Erneut will die Bundesregierung bei DAAD & Co kürzen. Das hat sie schon für dieses Jahr vorgehabt – und traf auf starken Widerstand. Und nun?
ES MUTET AN wie ein Déjà-vu. Vergangenen Sommer hat die Wissenschaftscommunity gegen drohende Kürzungen beim Deutschen Akademischen Austauschdienst (DAAD), der Alexander-von-Humboldt-Stiftung (AvH) und dem Goethe-Institut angekämpft. Also bei den Organisationen, die den internationalen Austausch in Wissenschaft und Gesellschaft führen. Furore machte vor allem die Social-Media-Aktion "#IGotFundedbyDAAD", ein tausendfacher Protest früherer und aktueller Stipendiaten. Am Ende verwandelte der Haushaltsausschuss des Bundestages die Sparpläne im 2023er-Bundeshaushalt zumindest für DAAD und AvH in Rekordzuschüsse, doch das Misstrauen gegenüber dem Auswärtigen Amt blieb.
Und nun steht im Haushaltsentwurf, den das Bundeskabinett für 2024 beschlossen hat, wieder ein Minus vor den Budgets: jeweils gut drei Prozent weniger Betriebsmittel für DAAD, AvH und Goethe-Institut. Bei sechs Prozent Inflation und einem fortdauernden Krieg in Europa. Schon wird in den sozialen Medien über ein Revival von "IGotFundedbyDAAD" diskutiert. Hat das Auswärtige Amt von Annalena Baerbock denn gar nichts gelernt?

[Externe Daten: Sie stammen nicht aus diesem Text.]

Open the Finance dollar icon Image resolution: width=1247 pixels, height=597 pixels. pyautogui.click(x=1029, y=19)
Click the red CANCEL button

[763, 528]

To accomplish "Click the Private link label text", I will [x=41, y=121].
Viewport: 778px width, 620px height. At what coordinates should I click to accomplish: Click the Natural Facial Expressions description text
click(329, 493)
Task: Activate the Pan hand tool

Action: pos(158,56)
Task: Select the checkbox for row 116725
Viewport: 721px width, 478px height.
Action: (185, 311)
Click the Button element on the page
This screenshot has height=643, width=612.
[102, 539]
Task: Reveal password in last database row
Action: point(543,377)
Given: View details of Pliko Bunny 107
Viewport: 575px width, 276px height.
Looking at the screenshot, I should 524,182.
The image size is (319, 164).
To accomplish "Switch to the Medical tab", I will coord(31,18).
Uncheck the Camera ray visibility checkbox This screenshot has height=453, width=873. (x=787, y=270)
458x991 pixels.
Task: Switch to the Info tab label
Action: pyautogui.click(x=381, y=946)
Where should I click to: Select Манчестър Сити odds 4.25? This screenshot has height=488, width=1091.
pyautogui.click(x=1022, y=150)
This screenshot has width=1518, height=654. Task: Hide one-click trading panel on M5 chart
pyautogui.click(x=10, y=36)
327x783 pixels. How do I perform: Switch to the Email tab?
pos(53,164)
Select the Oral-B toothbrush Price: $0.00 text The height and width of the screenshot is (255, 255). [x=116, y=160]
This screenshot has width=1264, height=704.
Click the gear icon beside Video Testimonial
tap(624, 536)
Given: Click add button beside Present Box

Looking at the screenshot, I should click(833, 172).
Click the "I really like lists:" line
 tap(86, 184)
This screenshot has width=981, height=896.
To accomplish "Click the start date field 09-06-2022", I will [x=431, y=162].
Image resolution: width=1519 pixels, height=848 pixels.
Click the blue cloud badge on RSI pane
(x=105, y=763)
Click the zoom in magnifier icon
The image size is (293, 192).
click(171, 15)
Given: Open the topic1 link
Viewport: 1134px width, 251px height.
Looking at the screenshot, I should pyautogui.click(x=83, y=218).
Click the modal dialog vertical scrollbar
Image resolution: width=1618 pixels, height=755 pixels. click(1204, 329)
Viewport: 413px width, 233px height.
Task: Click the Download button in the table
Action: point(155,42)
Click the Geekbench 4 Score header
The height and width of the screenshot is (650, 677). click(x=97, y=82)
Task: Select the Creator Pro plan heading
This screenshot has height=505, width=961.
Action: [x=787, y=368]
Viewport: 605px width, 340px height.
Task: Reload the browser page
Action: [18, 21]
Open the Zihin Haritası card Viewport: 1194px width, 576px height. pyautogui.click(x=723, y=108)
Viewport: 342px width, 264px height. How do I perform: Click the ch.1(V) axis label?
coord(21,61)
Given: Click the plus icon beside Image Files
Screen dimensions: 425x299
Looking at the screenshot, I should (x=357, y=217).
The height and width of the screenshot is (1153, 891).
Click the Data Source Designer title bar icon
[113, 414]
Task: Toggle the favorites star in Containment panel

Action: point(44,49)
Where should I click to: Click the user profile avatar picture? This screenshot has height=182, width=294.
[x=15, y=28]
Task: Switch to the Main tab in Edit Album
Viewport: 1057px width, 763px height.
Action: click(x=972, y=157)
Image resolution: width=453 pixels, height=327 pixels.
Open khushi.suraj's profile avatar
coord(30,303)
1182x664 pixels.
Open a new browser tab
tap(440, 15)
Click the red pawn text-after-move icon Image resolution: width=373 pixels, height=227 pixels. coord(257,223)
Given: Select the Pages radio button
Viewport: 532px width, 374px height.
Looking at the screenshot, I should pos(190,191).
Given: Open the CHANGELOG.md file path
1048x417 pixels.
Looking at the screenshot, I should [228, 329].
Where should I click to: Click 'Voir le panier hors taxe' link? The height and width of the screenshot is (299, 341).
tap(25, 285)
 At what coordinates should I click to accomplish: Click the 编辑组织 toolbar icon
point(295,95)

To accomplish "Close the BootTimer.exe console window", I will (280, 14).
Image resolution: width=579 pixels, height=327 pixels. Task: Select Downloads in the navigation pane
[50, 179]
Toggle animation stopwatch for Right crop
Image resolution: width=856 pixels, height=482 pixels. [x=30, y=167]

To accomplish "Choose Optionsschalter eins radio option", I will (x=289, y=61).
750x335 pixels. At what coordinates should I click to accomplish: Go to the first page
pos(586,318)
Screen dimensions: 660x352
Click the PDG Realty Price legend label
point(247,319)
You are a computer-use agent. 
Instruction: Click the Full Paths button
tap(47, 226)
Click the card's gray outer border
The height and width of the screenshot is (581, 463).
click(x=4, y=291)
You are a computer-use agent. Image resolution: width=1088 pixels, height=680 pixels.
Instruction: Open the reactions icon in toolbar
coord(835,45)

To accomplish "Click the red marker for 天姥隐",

Die Antwort: Doch, hat es. Während das Ministerium zur Erfüllung seiner Sparauflagen DAAD & Co vergangenes Jahr sogar überdurchschnittlich zur Kasse bitten wollte, verhält es sich dieses Jahr immerhin umgekehrt: Knapp 18 Prozent soll das Auswärtige Amt kürzen, sodass die drei Prozent weniger bei den sogenannten Mittlerorganisationen, so bitter das klingt, bereits eine deutliche Priorisierung bedeuten.
Also dieses Jahr kein Grund, politisch Druck zu machen? Doch, aber anders, grundsätzlicher. Im Ampel-Koalitionsvertrag haben SPD, Grüne und FDP versprochen, die Budgets von DAAD und AvH analog zum Pakt für Forschung und Innovation zu erhöhen, also um drei Prozent pro Jahr, jedes Jahr. Bisher machen sie keine Anstalten, dieses Versprechen umzusetzen.
So erfreulich es ist, wenn geplante Kürzungen durch allerlei Verschiebungen und Sondermittel (2023 allein für den DAAD acht Ukraine-Millionen) in ein Plus umgewandelt werden: Die wiederholte Unsicherheit schwächt die Autonomie, behindert das langfristige Planen – und provoziert jedes Jahr aufs Neue eine so kräftezehrende wie politisch schädliche Kürzungsdebatte.
Und am Ende steht dann doch – wie bei der AvH – eine schleichende De-Priorisierung, wie der langfristige Vergleich des letzten Vor-Corona-Jahres 2019 zeigt. 55,7 Millionen Euro zahlte das Auswärtige Amt in dem Jahr der Stiftung. Gegenüber jetzt geplanten 54,4 Millionen für 2024.
Selbst wenn das drohende Drei-Prozent-Minus am Ende wieder gestrichen würde, bliebe eine Stagnation – bei einem gleichzeitigen Wachstum des Bundeshaushalts von knapp einem Viertel zwischen 2019 und 2024. Das hat Folgen: Ihre Stipendiensätze, teilt die AvH mit, seien seit 2012 nicht mehr erhöht worden.
Dieser Kommentar erschien heute zuerst im ZEIT-Newsletter Wissen3.
Nachtrag am 10. August:
Es gibt frische gute Nachrichten von der AvH. Bundesfinanzministerium und Bundesrechnungshof hätten gestern Abend endlich einer Erhöhung der Stipendiensätze um gut sieben Prozent zugestimmt, heißt es aus der Stiftung. Allerdings summiert sich der Kaufkraftverlust seit 2012 auf ein Viertel.